La alternativa de vivir “hurgando en los cubos de basura”,
en sus propias palabras, es una imagen tan poderosa como la de la revolución
que imagina como forma de ser reivindicado en un futuro que él no vislumbra y
del que no podrá, por su edad, participar. Morir se convierte en la otra cara
digna de la moneda, un rechazo del destino social que padecerá ante la ausencia
de otra opción viable.
No sé si somos conscientes de hasta dónde hemos llegado y
del camino que nos queda por recorrer. No sé si habrá bastantes suicidas y
suicidios como para que se reflexione sobre esto más allá de las meras cuentas,
de la economía, de las luchas partidistas.
Los argumentos que se esgrimen siempre utilizan elementos materiales
para definir la sociedad: bienestar, calidad de vida, etc. Pero Dimitris
Christoulas introduce el elemento ausente: la dignidad. Es una palabra en desuso porque lo que se enseña todos
los días, de forma teórica y práctica, es que es la utilidad lo único que se debe tener en cuenta.
La dignidad es
algo que afecta a las personas y a las instituciones y tiene que ver con la
propia forma en que se perciben. Un salario puede ser alto o bajo,
pero debe ser “digno” a los ojos del que lo recibe porque se justifica así su
esfuerzo, energía, conocimiento y vida, es decir, que se lo merece quien lo recibe. Una persona es indigna de recibir algo cuando no se
corresponde con su esfuerzo o mérito. La “indignación” surge cuando alguien
recibe algo sin merecerlo o no recibimos lo que nos merecemos. Indignación causa un
sueldo indigno, tanto por defecto como por exceso. Por eso causan indignación
los sueldos millonarios, las primas a los que han hundido empresas y bancos; por eso lo hacen los sueldos miserables.
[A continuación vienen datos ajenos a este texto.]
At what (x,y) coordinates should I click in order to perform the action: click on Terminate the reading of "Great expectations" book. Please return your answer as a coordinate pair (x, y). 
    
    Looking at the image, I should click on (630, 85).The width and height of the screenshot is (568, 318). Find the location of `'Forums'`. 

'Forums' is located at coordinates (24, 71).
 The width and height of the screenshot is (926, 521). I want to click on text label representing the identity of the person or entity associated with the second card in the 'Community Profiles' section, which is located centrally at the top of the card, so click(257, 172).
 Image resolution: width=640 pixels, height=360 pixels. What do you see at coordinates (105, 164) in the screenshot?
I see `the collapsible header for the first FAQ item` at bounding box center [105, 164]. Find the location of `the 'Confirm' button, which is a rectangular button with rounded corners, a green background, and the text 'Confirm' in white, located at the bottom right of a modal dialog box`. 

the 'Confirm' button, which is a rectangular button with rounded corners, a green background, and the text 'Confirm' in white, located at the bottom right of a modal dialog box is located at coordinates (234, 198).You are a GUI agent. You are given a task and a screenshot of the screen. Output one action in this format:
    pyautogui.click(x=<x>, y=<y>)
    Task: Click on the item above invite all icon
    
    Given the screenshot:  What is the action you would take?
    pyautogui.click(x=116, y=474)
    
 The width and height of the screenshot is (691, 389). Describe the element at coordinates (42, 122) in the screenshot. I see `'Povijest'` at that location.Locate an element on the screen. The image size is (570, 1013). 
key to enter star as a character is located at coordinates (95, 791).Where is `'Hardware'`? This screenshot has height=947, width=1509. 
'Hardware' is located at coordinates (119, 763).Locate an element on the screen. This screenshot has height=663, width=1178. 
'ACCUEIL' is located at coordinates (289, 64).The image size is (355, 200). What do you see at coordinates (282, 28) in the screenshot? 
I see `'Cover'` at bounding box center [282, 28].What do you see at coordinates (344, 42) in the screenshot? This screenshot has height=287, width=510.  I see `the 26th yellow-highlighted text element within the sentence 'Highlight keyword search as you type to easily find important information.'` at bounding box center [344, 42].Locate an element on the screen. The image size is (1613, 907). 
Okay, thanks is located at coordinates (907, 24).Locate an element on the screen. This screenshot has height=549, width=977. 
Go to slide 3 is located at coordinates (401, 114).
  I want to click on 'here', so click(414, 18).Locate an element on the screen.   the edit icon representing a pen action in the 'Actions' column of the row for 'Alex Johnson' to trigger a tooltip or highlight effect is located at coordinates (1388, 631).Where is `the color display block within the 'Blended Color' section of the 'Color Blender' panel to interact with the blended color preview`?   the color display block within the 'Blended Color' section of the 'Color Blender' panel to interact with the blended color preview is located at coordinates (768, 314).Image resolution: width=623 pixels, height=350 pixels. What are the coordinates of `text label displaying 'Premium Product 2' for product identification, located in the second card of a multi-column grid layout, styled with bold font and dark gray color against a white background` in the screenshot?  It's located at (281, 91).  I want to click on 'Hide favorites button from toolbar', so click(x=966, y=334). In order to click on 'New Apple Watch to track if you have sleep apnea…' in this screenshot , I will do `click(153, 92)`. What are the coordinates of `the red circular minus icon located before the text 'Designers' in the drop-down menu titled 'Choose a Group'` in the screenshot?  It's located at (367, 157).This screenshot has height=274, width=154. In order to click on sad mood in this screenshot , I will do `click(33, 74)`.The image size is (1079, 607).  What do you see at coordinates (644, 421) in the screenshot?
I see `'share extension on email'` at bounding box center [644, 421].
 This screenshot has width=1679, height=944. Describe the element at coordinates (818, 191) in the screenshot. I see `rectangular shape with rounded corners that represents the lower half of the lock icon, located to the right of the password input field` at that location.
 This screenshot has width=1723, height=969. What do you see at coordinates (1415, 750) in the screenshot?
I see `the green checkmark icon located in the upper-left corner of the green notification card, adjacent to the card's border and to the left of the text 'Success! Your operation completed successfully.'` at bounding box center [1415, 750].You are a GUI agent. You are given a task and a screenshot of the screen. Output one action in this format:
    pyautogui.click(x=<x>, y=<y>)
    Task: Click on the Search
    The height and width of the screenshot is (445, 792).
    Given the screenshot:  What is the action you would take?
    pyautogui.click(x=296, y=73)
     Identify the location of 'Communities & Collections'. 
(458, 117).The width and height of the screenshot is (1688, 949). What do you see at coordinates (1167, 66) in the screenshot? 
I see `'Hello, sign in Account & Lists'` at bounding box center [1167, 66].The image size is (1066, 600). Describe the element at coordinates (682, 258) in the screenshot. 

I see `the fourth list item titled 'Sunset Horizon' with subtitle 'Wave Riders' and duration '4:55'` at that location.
Por eso se ponderan tanto los
méritos de los que más tienen, para que se pueda seguir justificando socialmente
su codicia sin límite. Cuando vemos la creciente desigualdad, constatada en la
mayor parte de los países, teorizada como nueva justicia retributiva, comprendemos que lo que crece con ella es la
indignidad. Cuanto más crezca la distancia entre los méritos de las personas (estudios, trabajo, etc.) y lo que esas personas reciban, más indignación existirá. Cuanto más crezca la distancia entre lo que se da y lo que se recibe, igualmente, aumentará. Cuanto más reciban aquellos cuyos méritos son más que dudosos, que se aprovechan de privilegios y posición, para recibir más de lo que se merecen, más indignación aparecerá. Cuanto más se sigan bajando los sueldos y pensiones ya bajos, se siga precarizando lo precario, la gente se sentirá indignada porque no le dejan vivir con dignidad.
Y entonces, puede que el sueño de Dimitris Christoulas ya no sea el de alguien sin fuerzas incapaz de hacerlo realidad.